I began the day with Julian of Norwich. She has seen me through many a tough time and despite my attempts to laugh it away, I was anxious. Julian was a fourteenth century Christian mystic whose words I have found comforting. Her most famous are:
All shall be well,
And all shall be well,
And all manner of things shall be well.
And for Christians this is true. Whatever the day brings, ultimately, all shall be well.
Unusually for me, I had the presence of mind to arrange to go to clinic with a friend. For reasons that I am uncertain of, I fully expected to receive definitive answers today. And yet logically, I know this would not have been possible. However, logic seems to vanish on days like these.
My appointment was for 10am so like the hyper anxious control freak I can be, we arrived at 9:30. Having someone to pass the time with was a godsend. We laughed, chatted, caught up on news, and by the end of the day I realised there were many things I had forgotten to ask/say. The staff at the clinic were delightful: professional, warm, kind, and knowledgeable. At all times I felt that they really knew what they were about which is always a comfort. Pretty quickly, I lost all sense of my breasts belonging to me, they became specimens. Something to be examined, pulled, handled, manipulated, and even stabbed.
I did not expect the investigations to gallop along at the pace they did. It was evident from the outset that list of possible procedures I’d been given was being worked through rapidly. I began with high magnification imaging of the breast that was presenting the problems (My left breast to be precise. I should write a movie. My Left Breast. Perhaps Daniel Day Lewis would like to be in it?). From there we moved to ultrasound and biopsy where I was shown my films. Three problem areas have been identified: a thumb nail sized one, a little finger nail sized one and a collection of calcified specks. Taking chunks of each of them was the idea so I was set upon by quite possibly the most beautiful doctor I have ever seen. She was breathtaking. Pain and beauty, a perennial theme in the Arts, I feel!
Actually, this biopsy was fine. I simply lay back, flashed my tits (and not for the first time …) and a fairly large needle was inserted four times for various samples. Local anaesthetic had been liberally applied so the worst bit was the pressure afterwards. Oddly, the large area could not be found on ultrasound so the area biopsied at this point was the little finger sized one. Dr Beautiful explained that rather than a lump, my mammogram had shown changes in tissue that warranted further investigation. The calcified specks would be biopsied using another technique as would the large area since it was currently hiding.

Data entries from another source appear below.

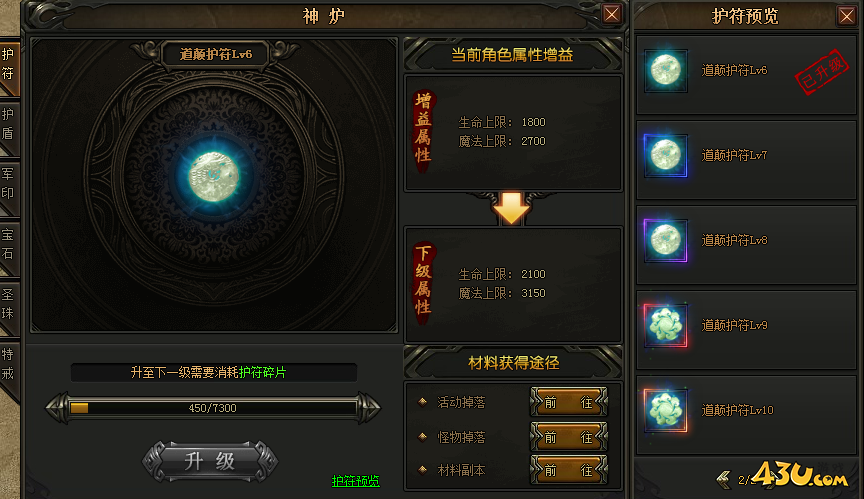Switch to the 护盾 side tab

click(x=9, y=126)
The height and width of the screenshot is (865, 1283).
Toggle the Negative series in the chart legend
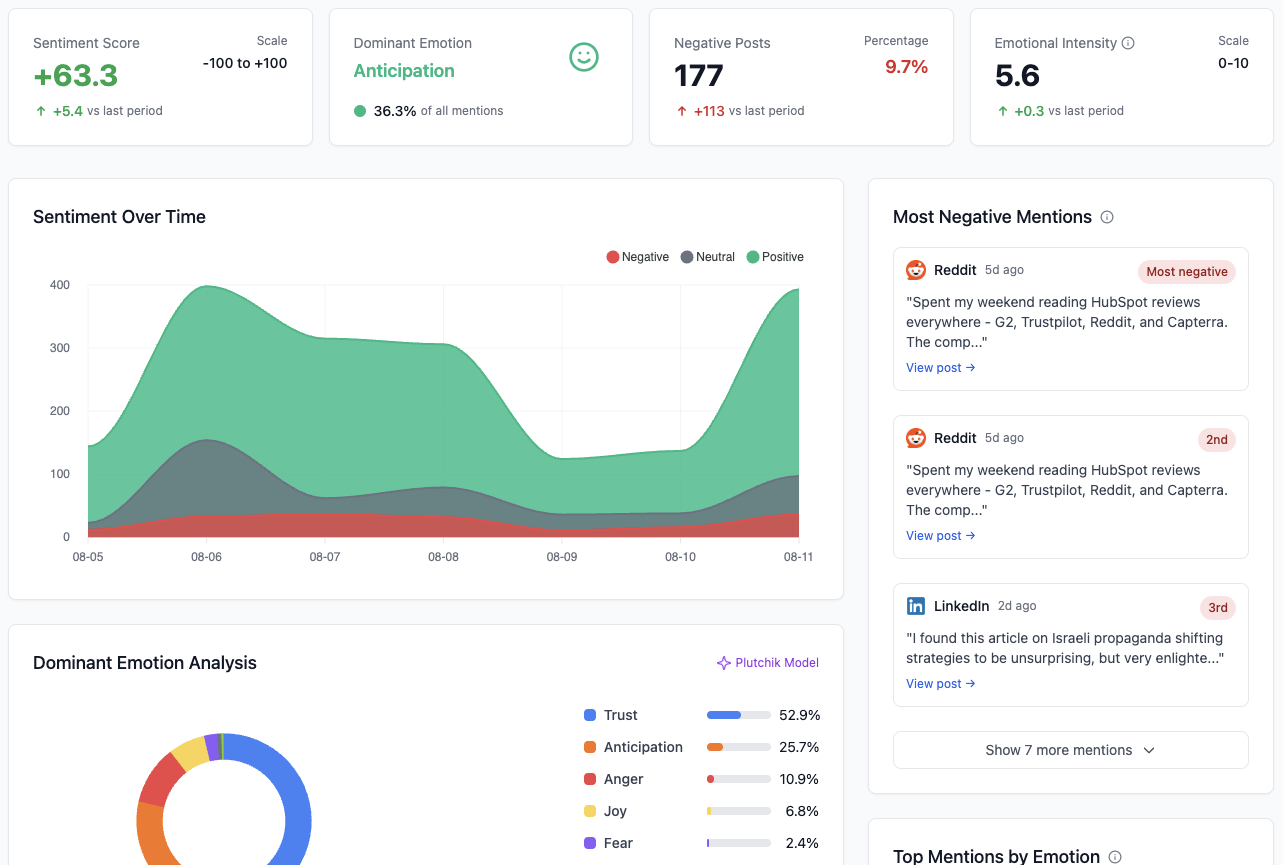(638, 257)
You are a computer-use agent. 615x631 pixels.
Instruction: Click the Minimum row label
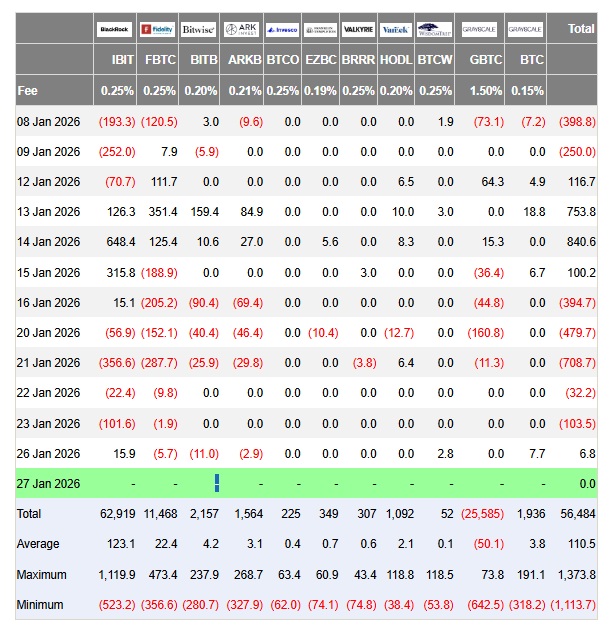click(42, 605)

I was dressed in a gown – aren’t they just the last word in fashion? – and taken to another room where I was to have a Vacuum Assisted Core Biopsy under X-Ray. You’d be forgiven for thinking I was going to be wired up to a Henry Hoover and to be frank, it did sound like that, but no, this was a machine worthy of a Bond movie. Of course, my ‘dodgy areas’ were close to my sternum making them awkward to get to so the positioning was entertaining but we got there in the end. Three radiographers were involved in the process and it took an awfully long time. Again, it wasn’t particularly painful thanks to the local anaesthetic, but I can’t say it was pleasant. Would it be on my top ten list of experiences to repeat? Possibly not. Being impaled by a machine while attached to Henry Hoover is never going to be my idea of a good time and at one point I came over all peculiar. But it passed.
In all, twelve samples were taken from this contraption so I’m probably down to about 1 1/2 breasts now! All that from just the small area and the calcified specks. The larger of the dodgy areas seems to have vanished and this has been declared A Good Thing. Hurrah! Also, my lymph nodes were scanned and deemed beautiful! So feeling rather smug about that.
After this, all that remained was a chat with the Breast Care Nurse who was funded by Macmillan. Isn’t it funny? As a relative looking after my terminally ill father just over a year ago I was always thrilled to meet a Macmillan funded nurse. Now, as a patient, desperately hoping that all is well, I would really have liked the Macmillan bit on her badge to have been absent.
My ‘allow two hours’ clinic appointment had stretched to 4 1/2 and I was exhausted. My dear friend drove me home where I have treated myself to mindless dvds for the rest of the day.